*** Opening DATA IN THIS EXERCISE ***
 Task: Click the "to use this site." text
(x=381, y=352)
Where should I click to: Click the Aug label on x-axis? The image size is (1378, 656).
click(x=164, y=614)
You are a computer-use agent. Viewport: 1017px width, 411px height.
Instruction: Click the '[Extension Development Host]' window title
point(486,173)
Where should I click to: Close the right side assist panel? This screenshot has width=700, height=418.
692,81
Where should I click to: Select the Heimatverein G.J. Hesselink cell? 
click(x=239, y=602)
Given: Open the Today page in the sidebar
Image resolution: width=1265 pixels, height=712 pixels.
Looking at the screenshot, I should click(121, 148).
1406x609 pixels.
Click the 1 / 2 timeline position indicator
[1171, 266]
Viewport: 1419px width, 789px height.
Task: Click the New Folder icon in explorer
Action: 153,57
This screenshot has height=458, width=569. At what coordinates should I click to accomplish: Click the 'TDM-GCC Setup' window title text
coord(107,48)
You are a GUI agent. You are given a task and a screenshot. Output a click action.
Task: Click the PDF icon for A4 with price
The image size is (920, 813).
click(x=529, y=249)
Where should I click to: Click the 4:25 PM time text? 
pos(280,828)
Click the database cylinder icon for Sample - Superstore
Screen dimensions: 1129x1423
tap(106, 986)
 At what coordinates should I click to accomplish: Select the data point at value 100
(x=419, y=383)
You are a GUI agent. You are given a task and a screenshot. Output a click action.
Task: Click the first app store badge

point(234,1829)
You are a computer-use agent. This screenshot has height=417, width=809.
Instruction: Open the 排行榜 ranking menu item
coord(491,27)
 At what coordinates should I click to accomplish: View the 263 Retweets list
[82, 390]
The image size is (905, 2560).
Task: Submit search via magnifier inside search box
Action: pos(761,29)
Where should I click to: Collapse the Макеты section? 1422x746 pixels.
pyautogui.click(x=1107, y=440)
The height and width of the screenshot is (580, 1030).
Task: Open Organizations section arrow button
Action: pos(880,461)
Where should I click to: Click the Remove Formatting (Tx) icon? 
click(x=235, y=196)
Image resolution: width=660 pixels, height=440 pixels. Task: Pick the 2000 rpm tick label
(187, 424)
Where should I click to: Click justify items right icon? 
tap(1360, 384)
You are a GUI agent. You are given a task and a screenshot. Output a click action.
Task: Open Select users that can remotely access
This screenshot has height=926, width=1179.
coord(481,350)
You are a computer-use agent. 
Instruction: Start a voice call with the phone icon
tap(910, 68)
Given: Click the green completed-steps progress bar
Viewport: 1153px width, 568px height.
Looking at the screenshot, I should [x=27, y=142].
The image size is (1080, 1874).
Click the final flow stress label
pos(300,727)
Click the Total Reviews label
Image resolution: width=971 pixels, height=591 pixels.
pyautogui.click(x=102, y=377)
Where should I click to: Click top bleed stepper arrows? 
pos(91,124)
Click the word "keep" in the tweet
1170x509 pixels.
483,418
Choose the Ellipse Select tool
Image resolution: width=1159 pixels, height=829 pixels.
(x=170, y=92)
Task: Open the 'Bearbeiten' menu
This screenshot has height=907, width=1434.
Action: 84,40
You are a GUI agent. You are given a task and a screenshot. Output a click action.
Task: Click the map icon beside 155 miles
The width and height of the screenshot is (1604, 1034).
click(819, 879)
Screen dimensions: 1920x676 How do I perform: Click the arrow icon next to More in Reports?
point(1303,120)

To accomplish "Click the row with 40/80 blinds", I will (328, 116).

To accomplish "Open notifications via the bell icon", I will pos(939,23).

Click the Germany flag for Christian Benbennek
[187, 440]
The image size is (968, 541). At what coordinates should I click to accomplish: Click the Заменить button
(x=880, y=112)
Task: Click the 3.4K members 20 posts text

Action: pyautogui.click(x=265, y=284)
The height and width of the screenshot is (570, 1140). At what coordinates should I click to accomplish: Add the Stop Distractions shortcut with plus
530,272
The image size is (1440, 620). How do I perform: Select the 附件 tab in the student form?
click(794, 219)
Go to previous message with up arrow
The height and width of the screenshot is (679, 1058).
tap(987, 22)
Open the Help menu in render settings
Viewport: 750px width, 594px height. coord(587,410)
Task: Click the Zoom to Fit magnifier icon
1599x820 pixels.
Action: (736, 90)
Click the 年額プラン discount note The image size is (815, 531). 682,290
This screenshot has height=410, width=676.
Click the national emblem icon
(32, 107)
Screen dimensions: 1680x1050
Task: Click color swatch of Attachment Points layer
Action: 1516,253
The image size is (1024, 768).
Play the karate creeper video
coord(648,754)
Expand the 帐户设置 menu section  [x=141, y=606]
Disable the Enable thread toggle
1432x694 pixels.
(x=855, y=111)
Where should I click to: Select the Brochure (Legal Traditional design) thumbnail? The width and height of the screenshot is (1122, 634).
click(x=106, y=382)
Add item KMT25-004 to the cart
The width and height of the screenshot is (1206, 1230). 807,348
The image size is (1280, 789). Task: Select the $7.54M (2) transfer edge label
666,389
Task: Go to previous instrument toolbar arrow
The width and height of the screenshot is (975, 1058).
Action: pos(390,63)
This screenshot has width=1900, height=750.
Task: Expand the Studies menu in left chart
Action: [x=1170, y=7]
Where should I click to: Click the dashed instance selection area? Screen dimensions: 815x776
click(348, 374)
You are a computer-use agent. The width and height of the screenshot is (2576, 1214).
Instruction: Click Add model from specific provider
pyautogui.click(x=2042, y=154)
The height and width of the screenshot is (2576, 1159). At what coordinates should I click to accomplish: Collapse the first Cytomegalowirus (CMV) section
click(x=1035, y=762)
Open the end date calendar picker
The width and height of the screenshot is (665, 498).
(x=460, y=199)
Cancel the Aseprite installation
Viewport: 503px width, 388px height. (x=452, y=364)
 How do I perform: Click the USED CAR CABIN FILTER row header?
*** Closing DATA IN THIS EXERCISE ***
● GOAL OF THE EXERCISE
The response must contain each line above that holds the string "will".

● EXERCISE SOLUTION
To accomplish "Click the row with 40/80 blinds", I will (328, 116).
To accomplish "Open notifications via the bell icon", I will pos(939,23).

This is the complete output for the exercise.